- _設問_
1 – 本文によると、あじめさんが長年自然学校に勤めていた地域はどこですか。すべて挙げてください。
2 – 本文の「島の自然と都会の文化が同時に」から「わう中で講演は始まりました。」までを、一字一句変えずに書き写してください。

子供の遊び場作りのプロが伝授する、これからの子育てと暮らし

島&都市デュアルの楽しさや現実を知っていただくための『ザ・島&都市デュアルライフスクール』。今回は10月13日に大阪で開催された「教育移住」のスクールの様子をご紹介します。

島の自然と都会の文化が同時に手に入る暮らしを提案してきた「島&都市デュアル」。その出張型スクール“デュアルライフスクール”の「教育移住」編が、10月13日に大阪で行われました。今回は淡路島と神戸から2名の講師が登壇し、デュアルライフで実現できる新しい暮らしと子育てについて話しました。

子供たちの“今、ここ”の気持ちを大切にする「森のようちえん・まんまる」

気持ち良い秋晴れの中、心地良い屋外会場で行われたデュアルライフスクール。SNSやホームページを見て、たくさんの親子連れが集いました。会場には子供たちが遊べるようにと、asobi基地スペースが用意されていました。淡路島から持って来た松ぼっくりやどんぐり、貝殻などもあって、ここでもデュアル感がいっぱい。子供たちの楽しそうな声で賑わう中で講演は始まりました。

トップバッターは、島&都市デュアル洲本市ナビゲーターであり、また淡路島で「森のようちえん まんまる」を運営する佐藤明希さん(通称あじめさん)です。

あじめさんは、岐阜や長野や香川で長年勤めてきた自然学校の経験を生かし、2015年4月、淡路島で「森のようちえん まんまる」を開園しました。

まんまるでは、“今、ここ”の気持ちを大切に、心や体、五感をフル活用して思い切り遊ぶ場を作り出し、その中で子供たちの“創造力”と“想像力”を育みながら、自分自身で毎日を楽しくする力をつけていくことを目指しています。

中でも参加者たちが大きく頷いていたのが、「“安全”はつまらなくて、“危険”は面白いんです」というお話。これは子供に限らず、大人にも言えることですよね。

- _資料_
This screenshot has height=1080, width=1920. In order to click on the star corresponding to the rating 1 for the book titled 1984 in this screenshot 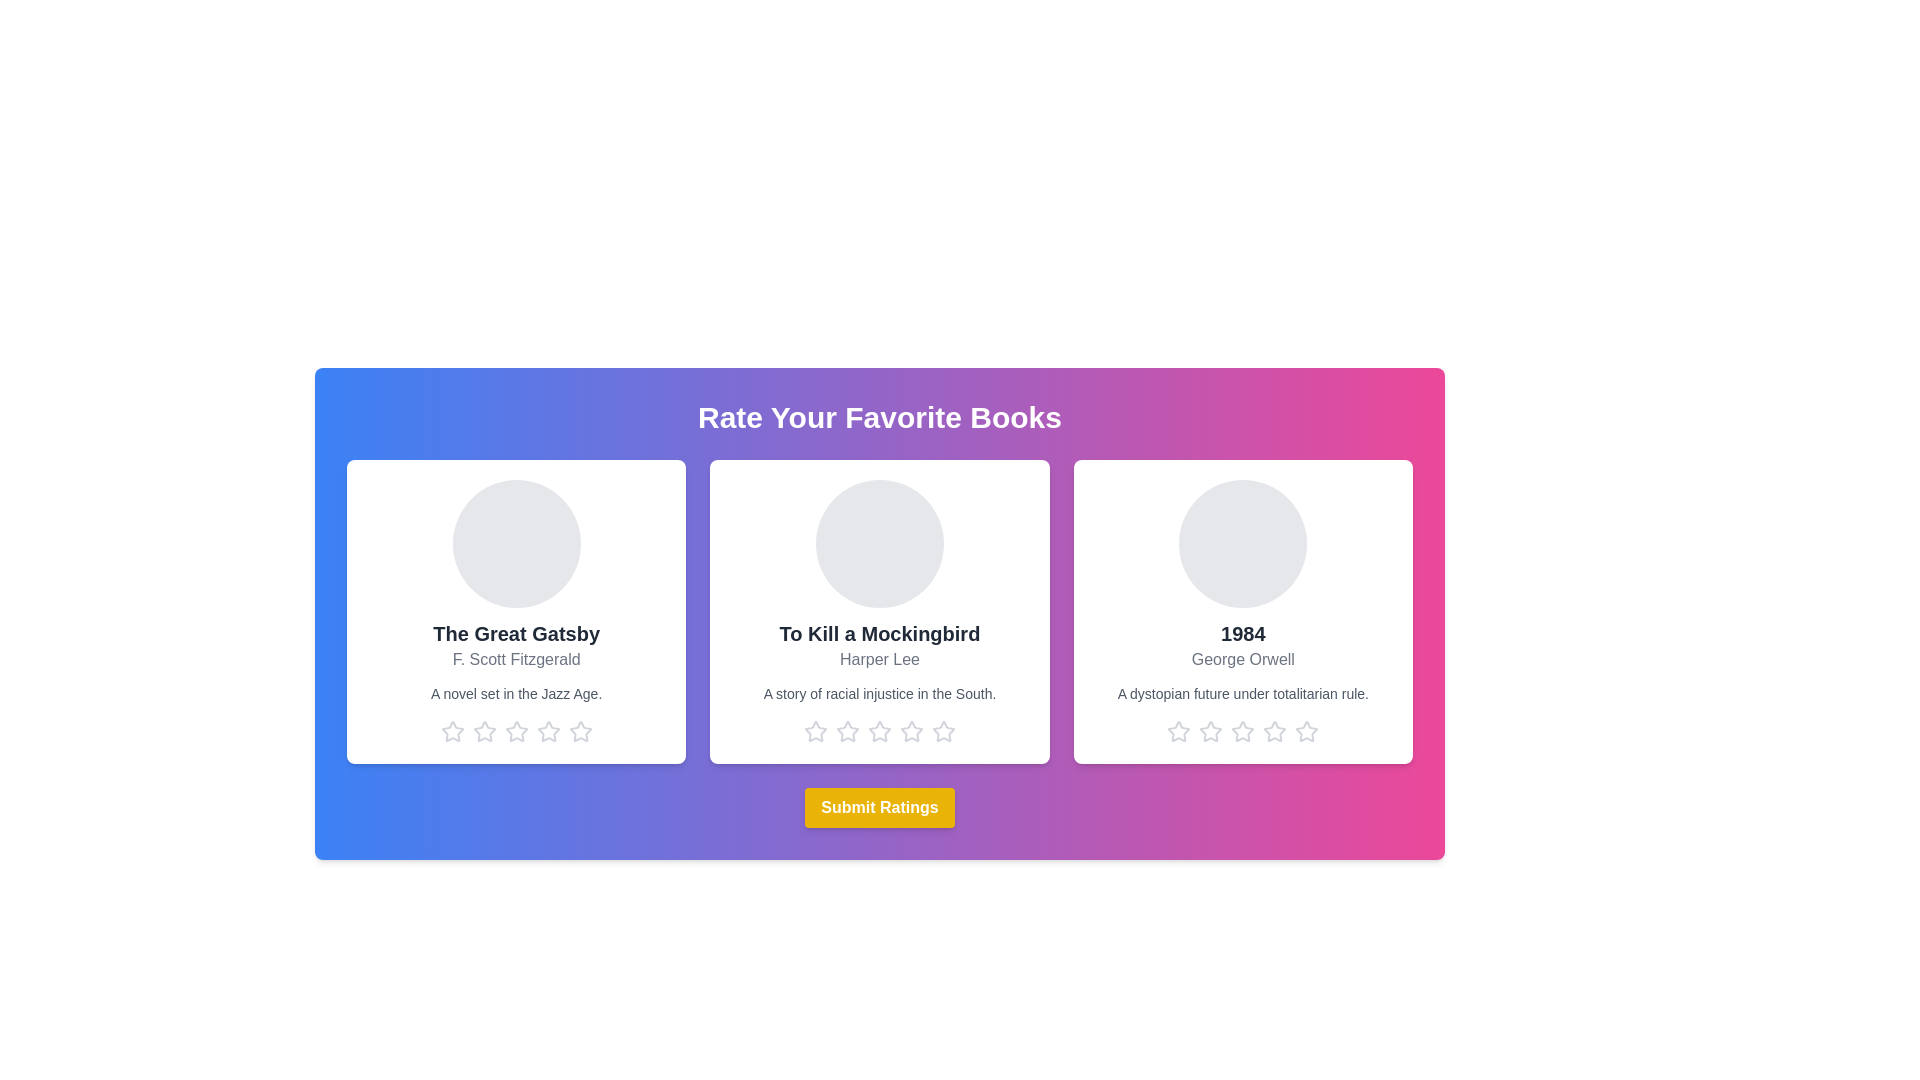, I will do `click(1179, 732)`.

- _解答_
1 – 岐阜、長野、香川の三つです。

2 –
島の自然と都会の文化が同時に手に入る暮らしを提案してきた「島&都市デュアル」。その出張型スクール“デュアルライフスクール”の「教育移住」編が、10月13日に大阪で行われました。今回は淡路島と神戸から2名の講師が登壇し、デュアルライフで実現できる新しい暮らしと子育てについて話しました。

子供たちの“今、ここ”の気持ちを大切にする「森のようちえん・まんまる」

気持ち良い秋晴れの中、心地良い屋外会場で行われたデュアルライフスクール。SNSやホームページを見て、たくさんの親子連れが集いました。会場には子供たちが遊べるようにと、asobi基地スペースが用意されていました。淡路島から持って来た松ぼっくりやどんぐり、貝殻などもあって、ここでもデュアル感がいっぱい。子供たちの楽しそうな声で賑わう中で講演は始まりました。